El Vicepresidente de la República, Jaime Morales Carazo, justificó el retraso de nueve meses que ha sufrido la construcción de la refinería El Supremo Sueño de Bolívar, expresando que son procesos largos y no como “montar una pulpería, ni una venta de tacos”.
Al ser consultado, Morales Carazo indicó que sólo los aspectos de ingeniería tardan, muchas veces, entre dos y tres años. Agregó que el proyecto en Nicaragua sigue en pie y que una vez finalizado producirá la cantidad de 150 mil barriles de petróleo por día.
“Creo que podría estar en unos cuatro o cinco años (la construcción)”, dijo el Vicepresidente.
El funcionario también rechazó las críticas de quienes señalan que el gobierno de Daniel Ortega inaugura obras a medias. Un ejemplo fue la inauguración de la planta textil Cone Denim, sin que aún se produzcan en el país las 50,000 manzanas de algodón que el año pasado el propio Ortega Saavedra anunció.

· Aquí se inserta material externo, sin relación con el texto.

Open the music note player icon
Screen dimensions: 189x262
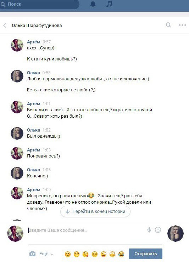(x=109, y=4)
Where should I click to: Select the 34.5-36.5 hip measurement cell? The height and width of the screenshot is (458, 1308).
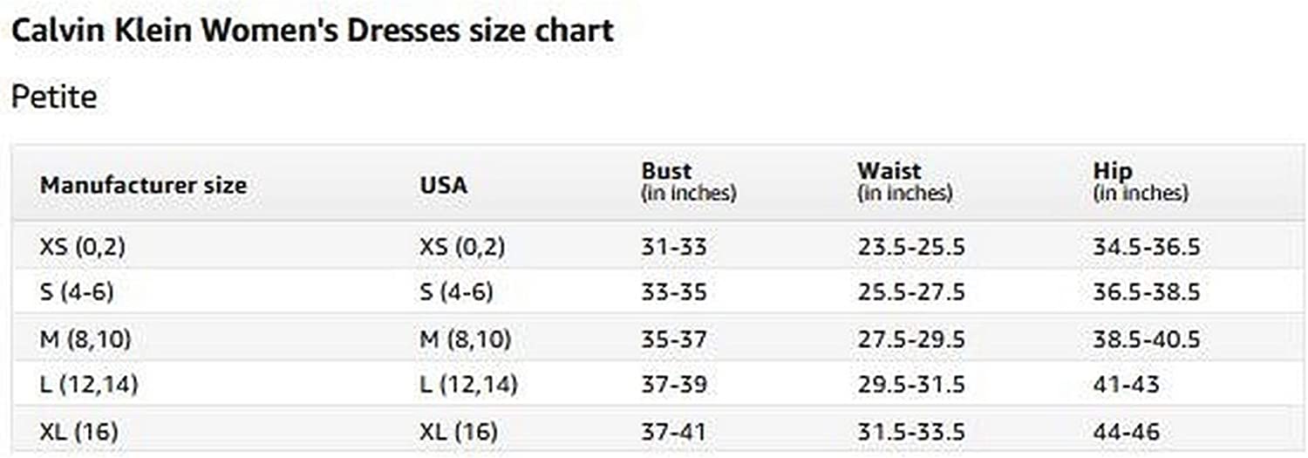(x=1146, y=247)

“Hace muchos años llegué a ser presidente de una compañía que exportaba 120 mil pacas de algodón, Nicaragua ahora no llega ni a las tres mil pacas; cuando se puso esta planta obviamente se sabía que no había algodón en el país, pero un arreglo inteligente permitió que algodón norteamericano se importase, se procesa aquí en tela, y (así puede) entrar libremente al mercado norteamericano”, dijo.